LESETEXT ->
━━━━━━━━━━━━━━━━━━━━━━━━━━━━━━
Zum Inhalt springen

Schatten-KI – das vielfach unterschätzte Risiko?

Prof. Dr. Barenkamp: Robuste KI-Governance notwendig

Mitarbeiter setzen sich über Unternehmensrichtlinien hinweg

Immer mehr deutsche Wissensarbeiter nutzen KI-Tools, die nicht von ihrem Arbeitgeber/Unternehmen freigegeben sind. Laut der aktuellen Studie „Chasing Shadows – Getting Ahead of Shadow AI“ der Software AG, für die über 6.000 Wissensarbeiter aus den USA, Großbritannien und Deutschland befragt wurden, soll mehr als die Hälfte aller Mitarbeiter solche sogenannte „Schatten-KI“ nutzen. Doch nicht vom Unternehmen bereitgestellte KI-Tools können für diese ein erhebliches Risiko darstellen, warnen Fachleute. Unter anderem deshalb rät der KI-Experte Prof. Dr. Marco Barenkamp Firmen dringend zur Implementierung einer robusten KI-Governance.
━━━━━━━━━━━━━━━━━━━━━━━━━━━━━━
GESAMMELTE DATEN ->
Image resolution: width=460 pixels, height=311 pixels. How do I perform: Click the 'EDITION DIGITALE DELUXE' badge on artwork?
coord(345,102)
━━━━━━━━━━━━━━━━━━━━━━━━━━━━━━
AUFGABENSTELLUNG ->
Bearbeite den Lesetext über Schatten-KI im Bereich von „Prof. Dr. Barenkamp: Robuste“ bis hinunter zu „einer robusten KI-Governance.“. Ersetze darin „Wissensarbeiter“ an jeder Stelle durch „Fachkräfte“ und gib den ganzen Abschnitt wieder.

LÖSUNG ->
Prof. Dr. Barenkamp: Robuste KI-Governance notwendig

Mitarbeiter setzen sich über Unternehmensrichtlinien hinweg

Immer mehr deutsche Fachkräfte nutzen KI-Tools, die nicht von ihrem Arbeitgeber/Unternehmen freigegeben sind. Laut der aktuellen Studie „Chasing Shadows – Getting Ahead of Shadow AI“ der Software AG, für die über 6.000 Fachkräfte aus den USA, Großbritannien und Deutschland befragt wurden, soll mehr als die Hälfte aller Mitarbeiter solche sogenannte „Schatten-KI“ nutzen. Doch nicht vom Unternehmen bereitgestellte KI-Tools können für diese ein erhebliches Risiko darstellen, warnen Fachleute. Unter anderem deshalb rät der KI-Experte Prof. Dr. Marco Barenkamp Firmen dringend zur Implementierung einer robusten KI-Governance.